#### Written problem
Filter the material below, keeping only the lines that contain the string "menu" with matching case. Output each kept line verbatim.

#### Extracted entries
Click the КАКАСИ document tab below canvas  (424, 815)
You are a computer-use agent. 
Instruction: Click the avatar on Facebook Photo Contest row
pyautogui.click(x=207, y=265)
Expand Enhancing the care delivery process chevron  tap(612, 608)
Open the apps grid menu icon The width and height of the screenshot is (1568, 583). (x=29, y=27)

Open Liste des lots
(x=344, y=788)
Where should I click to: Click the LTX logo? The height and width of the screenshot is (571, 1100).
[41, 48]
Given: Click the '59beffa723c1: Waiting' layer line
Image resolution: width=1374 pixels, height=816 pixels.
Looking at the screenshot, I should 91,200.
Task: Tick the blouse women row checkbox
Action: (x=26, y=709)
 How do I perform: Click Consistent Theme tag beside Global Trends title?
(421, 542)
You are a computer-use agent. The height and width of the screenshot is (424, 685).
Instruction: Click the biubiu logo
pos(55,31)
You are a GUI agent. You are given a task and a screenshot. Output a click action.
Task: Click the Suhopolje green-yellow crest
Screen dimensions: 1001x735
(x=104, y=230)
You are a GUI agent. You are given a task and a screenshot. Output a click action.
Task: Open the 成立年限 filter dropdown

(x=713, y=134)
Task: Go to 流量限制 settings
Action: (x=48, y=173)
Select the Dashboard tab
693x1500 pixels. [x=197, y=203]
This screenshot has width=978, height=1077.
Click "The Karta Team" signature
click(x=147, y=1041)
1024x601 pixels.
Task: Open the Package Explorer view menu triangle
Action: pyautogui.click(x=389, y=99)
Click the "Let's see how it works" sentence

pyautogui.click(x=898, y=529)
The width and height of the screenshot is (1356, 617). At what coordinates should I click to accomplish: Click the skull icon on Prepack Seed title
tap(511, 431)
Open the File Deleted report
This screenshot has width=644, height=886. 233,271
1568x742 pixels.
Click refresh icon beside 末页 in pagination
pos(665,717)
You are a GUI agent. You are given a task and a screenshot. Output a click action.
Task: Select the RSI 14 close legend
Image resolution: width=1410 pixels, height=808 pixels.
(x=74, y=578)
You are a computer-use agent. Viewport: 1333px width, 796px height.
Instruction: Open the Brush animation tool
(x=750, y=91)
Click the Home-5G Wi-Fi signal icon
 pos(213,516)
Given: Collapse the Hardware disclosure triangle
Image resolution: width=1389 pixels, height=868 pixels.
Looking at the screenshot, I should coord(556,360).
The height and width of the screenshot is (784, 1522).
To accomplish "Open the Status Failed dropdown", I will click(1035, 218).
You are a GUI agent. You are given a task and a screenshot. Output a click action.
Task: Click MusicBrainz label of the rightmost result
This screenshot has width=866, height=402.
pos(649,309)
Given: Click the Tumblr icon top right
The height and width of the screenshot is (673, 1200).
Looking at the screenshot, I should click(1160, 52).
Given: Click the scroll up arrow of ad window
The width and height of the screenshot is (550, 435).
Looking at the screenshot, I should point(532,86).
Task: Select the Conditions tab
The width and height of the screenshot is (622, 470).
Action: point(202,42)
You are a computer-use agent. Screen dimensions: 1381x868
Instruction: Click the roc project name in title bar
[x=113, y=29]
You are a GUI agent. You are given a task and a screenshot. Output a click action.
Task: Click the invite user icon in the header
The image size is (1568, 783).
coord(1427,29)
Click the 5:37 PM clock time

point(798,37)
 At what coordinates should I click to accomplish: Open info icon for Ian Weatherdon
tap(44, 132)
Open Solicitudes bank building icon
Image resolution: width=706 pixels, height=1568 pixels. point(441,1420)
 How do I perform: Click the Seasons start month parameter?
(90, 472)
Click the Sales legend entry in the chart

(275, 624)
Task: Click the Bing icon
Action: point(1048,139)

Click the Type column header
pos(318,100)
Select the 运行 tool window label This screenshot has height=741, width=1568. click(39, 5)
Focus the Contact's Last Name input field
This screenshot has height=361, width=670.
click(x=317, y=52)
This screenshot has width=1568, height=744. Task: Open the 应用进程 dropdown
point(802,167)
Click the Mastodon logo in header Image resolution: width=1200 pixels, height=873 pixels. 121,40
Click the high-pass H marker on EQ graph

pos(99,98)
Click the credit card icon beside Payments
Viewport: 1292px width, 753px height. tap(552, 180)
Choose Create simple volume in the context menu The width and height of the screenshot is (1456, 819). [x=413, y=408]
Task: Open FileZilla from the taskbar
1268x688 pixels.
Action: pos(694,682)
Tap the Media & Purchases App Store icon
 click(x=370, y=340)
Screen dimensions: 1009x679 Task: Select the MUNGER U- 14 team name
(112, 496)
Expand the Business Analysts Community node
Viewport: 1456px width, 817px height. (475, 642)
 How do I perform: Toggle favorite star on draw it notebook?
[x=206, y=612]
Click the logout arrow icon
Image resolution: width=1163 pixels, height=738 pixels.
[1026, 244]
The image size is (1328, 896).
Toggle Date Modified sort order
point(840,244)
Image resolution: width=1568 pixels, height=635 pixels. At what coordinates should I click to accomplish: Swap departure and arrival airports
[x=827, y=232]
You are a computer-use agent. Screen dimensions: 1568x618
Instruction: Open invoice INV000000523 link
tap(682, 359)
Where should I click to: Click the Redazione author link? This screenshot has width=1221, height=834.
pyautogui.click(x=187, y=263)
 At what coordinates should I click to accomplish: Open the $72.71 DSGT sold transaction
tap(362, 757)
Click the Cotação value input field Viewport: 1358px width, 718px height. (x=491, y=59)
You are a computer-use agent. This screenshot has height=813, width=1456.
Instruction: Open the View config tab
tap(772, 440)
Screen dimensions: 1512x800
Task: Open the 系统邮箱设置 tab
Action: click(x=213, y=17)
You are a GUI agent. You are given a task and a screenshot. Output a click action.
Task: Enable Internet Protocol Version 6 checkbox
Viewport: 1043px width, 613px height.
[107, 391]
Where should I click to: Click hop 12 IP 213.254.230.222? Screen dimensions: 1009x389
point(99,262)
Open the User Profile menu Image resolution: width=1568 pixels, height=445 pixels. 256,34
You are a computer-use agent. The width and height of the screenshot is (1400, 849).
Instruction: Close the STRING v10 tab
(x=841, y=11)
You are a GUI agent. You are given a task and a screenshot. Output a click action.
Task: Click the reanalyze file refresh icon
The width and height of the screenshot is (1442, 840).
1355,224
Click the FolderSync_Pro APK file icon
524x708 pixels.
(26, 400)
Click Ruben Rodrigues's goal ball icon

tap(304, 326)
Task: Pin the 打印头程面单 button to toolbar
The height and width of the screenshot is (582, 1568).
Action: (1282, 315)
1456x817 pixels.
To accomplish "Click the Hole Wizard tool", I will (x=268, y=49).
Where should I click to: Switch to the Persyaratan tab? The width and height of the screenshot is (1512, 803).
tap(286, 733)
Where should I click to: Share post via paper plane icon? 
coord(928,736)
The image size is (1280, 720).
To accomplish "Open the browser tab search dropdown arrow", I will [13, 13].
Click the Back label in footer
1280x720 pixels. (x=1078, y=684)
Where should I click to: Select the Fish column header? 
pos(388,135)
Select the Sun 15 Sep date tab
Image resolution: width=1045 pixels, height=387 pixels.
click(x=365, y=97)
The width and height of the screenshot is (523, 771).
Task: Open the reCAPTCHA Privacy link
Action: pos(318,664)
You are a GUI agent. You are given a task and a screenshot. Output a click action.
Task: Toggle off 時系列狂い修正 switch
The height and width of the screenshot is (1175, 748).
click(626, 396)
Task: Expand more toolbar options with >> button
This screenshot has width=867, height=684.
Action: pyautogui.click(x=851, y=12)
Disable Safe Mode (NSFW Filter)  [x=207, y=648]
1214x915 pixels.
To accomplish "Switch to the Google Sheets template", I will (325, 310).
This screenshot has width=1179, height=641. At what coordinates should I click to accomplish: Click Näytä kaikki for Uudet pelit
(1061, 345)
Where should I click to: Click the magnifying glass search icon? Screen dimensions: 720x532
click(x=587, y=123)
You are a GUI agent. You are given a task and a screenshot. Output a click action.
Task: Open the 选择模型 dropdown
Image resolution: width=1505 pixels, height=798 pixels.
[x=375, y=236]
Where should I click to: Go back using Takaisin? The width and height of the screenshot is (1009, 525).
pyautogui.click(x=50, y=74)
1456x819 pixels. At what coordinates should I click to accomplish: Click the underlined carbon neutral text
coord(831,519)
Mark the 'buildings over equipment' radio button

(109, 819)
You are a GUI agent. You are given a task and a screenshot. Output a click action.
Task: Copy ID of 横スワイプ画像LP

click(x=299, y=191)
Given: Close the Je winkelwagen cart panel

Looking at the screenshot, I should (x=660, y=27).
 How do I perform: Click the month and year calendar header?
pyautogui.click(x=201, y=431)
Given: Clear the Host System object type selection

#### Correct result
Open the apps grid menu icon The width and height of the screenshot is (1568, 583). (x=29, y=27)
Task: Open the Package Explorer view menu triangle
Choose Create simple volume in the context menu The width and height of the screenshot is (1456, 819). [x=413, y=408]
Open the User Profile menu Image resolution: width=1568 pixels, height=445 pixels. 256,34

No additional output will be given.